Preparation and characterization of functional metal–organic frameworks-coated extraction bars and their application in the simultaneous determination of pesticides in fetal bovine serum

Abstract

Acute pesticide poisoning can cause several symptoms that threaten life safety, and the development of a rapid detection method is conducive to identifying toxicants early. In this work, we proposed a facile post-modification method to fabricate functional metal-organic frameworks (UIO-66-Py) with high specific surface area, stability and target recognition sites. UIO-66-Py-coated extraction bar could be fabricated by using PDMS as a “solid glue” to immobilize UIO-66-Py, where UIO-66-Py interpenetrated into PDMS uniformly to form functional film.
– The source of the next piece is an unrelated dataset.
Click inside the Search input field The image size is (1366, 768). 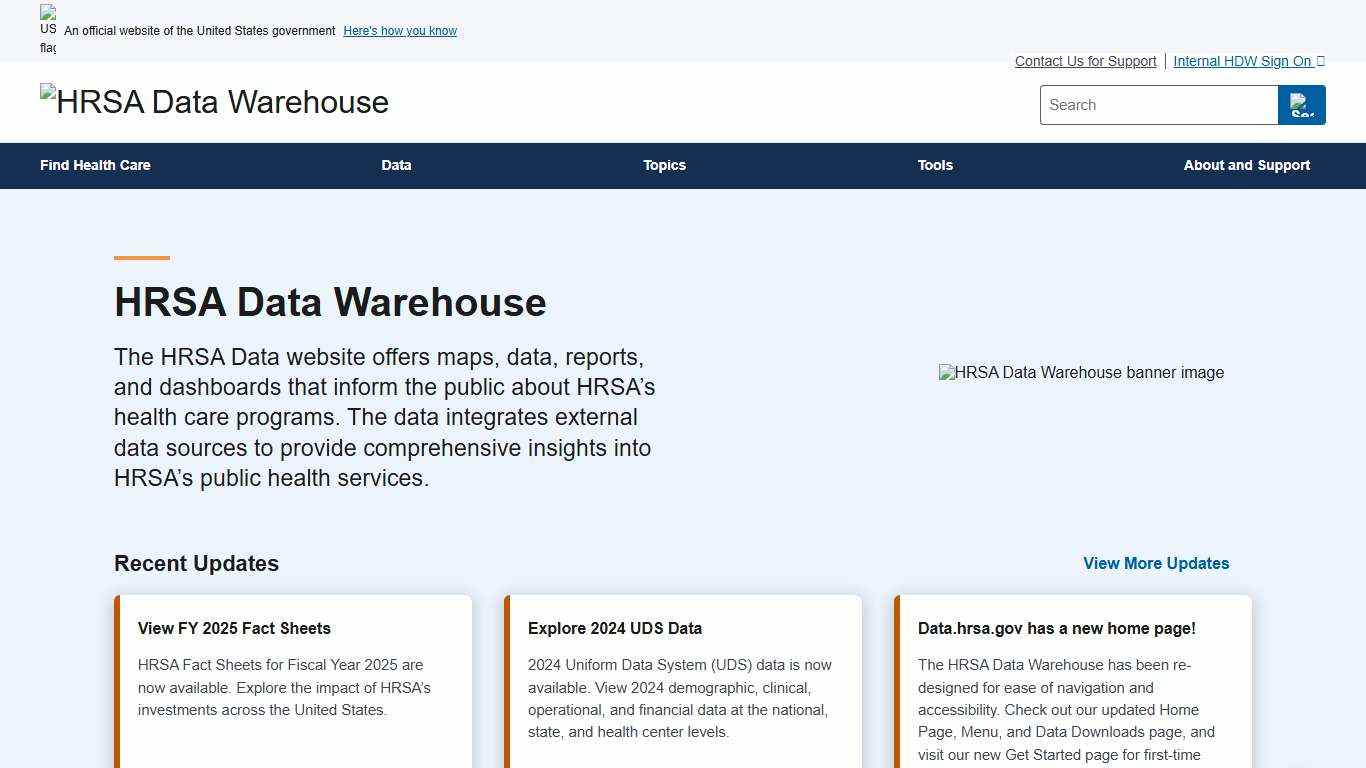(x=1158, y=105)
The UIO-66-Py-coated extraction bar could work as an efficient solid-phase microextraction device for extraction of toxicants (pesticides) in the fetal bovine serum, which ascribed to great binding energy between UIO-66-Py and pesticides. Moreover, the immobilized membrane fabricated by PDMS would increase penetration of pesticides and diffusion path, thus promoting the retention of pesticides to afford more affinity sites for capturing pesticides. In addition, rotation speed, extraction time, elution solvent, and desorption time were investigated to achieve excellent recovery, and the corresponding optimal conditions were 200 rpm, 10 min, methanol, and 3 min, respectively. Through the established quantitative method, low limit of detections (LODs) of 0.15 − 0.37 ng/mL with relative standard deviations (RSDs) of less than 4.5 %, and linear correlation coefficients (R ) of 0.99 for these pesticides were achieved. The proposed on-site detection method exhibited an excellent performance with great sensitivity, anti-interference, and reusability, which demonstrated that synergistic effect from UIO-66-Py and PDMS facilitated highly sensitive detection and selective extraction. The findings in this work develop efficient detection methods for toxicants in biological sample and provide deep insights to further improve treatment efficiency of pesticide poisoning and afford a great potential in clinical point-of-care testing (POCT).